Ele usou o dedão do pé para rimar com fé. Tudo bem quanto à rima, mas "dedão do pé" não é uma imagem poética. Dificilmente você vai encontrar lirismo no dedão do pé, mesmo que seja o da Marina Ruy Barbosa. A não ser que você se enquadre naquela categoria de caras que adoram pés, o que, francamente, é esquisito. Havia inclusive um sujeito que era conhecido como o Tarado do Pé, em Porto Alegre. Ele ficava de campana nas escadarias dos bares com dois andares. Uma mulher subia e o pé dela se punha à altura dos olhos dele. Então, ele olhava um pé que achava formoso e gemia. Às vezes, passava a mão. A mulher dava um pulo e protestava:
– O que é isso???
Mas seguia em frente, escada acima, sem maiores escândalos.

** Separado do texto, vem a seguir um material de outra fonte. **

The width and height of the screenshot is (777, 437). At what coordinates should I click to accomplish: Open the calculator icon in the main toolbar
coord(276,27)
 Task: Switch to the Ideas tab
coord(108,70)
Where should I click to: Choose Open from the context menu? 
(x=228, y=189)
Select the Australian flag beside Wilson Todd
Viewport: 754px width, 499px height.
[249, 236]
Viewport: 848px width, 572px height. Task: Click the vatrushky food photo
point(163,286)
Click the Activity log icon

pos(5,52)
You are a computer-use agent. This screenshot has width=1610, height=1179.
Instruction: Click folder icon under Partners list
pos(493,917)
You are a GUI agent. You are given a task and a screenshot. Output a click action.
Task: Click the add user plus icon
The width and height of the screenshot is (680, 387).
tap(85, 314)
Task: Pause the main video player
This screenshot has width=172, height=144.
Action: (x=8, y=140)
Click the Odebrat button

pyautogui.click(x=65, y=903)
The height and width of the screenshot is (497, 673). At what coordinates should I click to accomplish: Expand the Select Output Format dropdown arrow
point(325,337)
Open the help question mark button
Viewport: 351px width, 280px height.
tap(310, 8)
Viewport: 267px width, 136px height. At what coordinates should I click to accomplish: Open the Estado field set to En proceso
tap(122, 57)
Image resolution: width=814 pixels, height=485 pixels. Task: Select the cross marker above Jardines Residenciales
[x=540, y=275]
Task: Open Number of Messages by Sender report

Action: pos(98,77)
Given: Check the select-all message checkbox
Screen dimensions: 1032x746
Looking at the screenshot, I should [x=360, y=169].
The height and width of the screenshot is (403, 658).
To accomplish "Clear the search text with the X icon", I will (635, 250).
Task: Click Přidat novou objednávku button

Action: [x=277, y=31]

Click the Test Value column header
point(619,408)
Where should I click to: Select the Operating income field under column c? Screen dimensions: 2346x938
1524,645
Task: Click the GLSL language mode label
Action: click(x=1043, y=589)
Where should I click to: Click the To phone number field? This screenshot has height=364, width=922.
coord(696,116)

Uma noite, porém, ele se aproveitou que uma moça parou no degrau, e lambeu-lhe o calcanhar exposto. Aí foi demais. Expulsaram-no do bar e proibiram que voltasse.
O Tarado do Pé, imagina.
Mas falava do Gonzaguinha, que a Cláudia Laitano odeia. Refletindo sobre as músicas dele, encontrei outra referência de pouca nobreza: aquela do "menino tão só, no antigo banheiro, folheando revistas, comendo as figuras". É uma das raras alusões à masturbação na Música Popular Brasileira. A outra, que me lembre, é do Chico Buarque, quando, naquela bela composição sobre os 12 anos de idade do guri, ele cita: "Concurso de… pipoca!". O concurso, no caso, é de masturbação, competição comum entre os meninos de outrora. Ganhava-se pela distância alcançada e pela rapidez. Garanto que você e a Cláudia Laitano não sabiam disso.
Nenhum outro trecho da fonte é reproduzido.